Segment Start: Records for the task

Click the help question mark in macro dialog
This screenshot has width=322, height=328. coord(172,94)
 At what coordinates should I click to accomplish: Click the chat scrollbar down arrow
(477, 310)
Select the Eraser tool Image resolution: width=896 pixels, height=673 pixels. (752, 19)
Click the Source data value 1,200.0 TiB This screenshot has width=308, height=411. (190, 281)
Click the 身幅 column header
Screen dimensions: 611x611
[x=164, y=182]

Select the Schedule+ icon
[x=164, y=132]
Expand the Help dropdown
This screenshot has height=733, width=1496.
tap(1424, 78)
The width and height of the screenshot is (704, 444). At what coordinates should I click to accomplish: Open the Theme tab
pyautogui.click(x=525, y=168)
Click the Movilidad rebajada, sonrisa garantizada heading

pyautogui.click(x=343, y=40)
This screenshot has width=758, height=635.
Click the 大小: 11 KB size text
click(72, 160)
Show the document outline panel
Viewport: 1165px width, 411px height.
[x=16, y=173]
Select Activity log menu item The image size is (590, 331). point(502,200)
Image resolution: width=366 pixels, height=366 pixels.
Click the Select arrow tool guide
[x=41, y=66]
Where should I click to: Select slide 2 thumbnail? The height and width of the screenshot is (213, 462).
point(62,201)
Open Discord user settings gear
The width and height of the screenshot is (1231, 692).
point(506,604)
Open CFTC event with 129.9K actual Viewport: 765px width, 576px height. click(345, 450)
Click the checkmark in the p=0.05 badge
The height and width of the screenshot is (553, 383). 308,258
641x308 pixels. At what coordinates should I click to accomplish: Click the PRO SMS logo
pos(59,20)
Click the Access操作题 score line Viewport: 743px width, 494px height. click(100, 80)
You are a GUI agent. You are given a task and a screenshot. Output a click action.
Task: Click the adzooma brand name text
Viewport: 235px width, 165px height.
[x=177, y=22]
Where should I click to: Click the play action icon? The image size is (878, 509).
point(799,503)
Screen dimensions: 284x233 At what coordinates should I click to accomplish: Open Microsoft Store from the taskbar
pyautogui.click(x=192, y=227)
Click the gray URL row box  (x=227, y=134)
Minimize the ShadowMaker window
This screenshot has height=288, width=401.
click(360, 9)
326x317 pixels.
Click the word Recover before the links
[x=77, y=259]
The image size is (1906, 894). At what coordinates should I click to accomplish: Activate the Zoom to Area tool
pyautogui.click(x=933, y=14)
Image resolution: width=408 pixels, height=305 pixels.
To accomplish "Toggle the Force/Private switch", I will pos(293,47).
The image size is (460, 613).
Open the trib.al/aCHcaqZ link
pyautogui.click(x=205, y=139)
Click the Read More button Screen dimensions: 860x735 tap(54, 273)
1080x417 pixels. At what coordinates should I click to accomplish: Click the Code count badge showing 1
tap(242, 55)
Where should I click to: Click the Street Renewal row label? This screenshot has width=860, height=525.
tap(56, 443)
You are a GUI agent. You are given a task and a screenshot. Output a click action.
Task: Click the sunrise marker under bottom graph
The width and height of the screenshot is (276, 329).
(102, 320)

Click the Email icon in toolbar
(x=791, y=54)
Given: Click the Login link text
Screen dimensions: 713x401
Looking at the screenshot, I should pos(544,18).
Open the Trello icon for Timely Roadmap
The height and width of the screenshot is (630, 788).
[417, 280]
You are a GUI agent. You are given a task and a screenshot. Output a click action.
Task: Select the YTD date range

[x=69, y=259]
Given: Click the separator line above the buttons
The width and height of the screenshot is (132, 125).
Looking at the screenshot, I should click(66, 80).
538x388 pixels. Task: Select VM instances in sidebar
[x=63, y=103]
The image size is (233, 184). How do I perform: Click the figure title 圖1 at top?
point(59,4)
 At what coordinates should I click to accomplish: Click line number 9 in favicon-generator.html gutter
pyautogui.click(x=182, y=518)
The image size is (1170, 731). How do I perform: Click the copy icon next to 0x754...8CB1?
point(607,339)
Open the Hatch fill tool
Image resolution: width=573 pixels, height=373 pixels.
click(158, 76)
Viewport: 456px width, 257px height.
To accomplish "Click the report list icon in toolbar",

Segment End: Records for the task

All lines from the line containing "At what coordinates should I click to accomplish: Click line" through the last line of the data are to be repeated exactly; no other line belongs in the answer.

#### [Exercise output]
 At what coordinates should I click to accomplish: Click line number 9 in favicon-generator.html gutter
pyautogui.click(x=182, y=518)
The image size is (1170, 731). How do I perform: Click the copy icon next to 0x754...8CB1?
point(607,339)
Open the Hatch fill tool
Image resolution: width=573 pixels, height=373 pixels.
click(158, 76)
Viewport: 456px width, 257px height.
To accomplish "Click the report list icon in toolbar",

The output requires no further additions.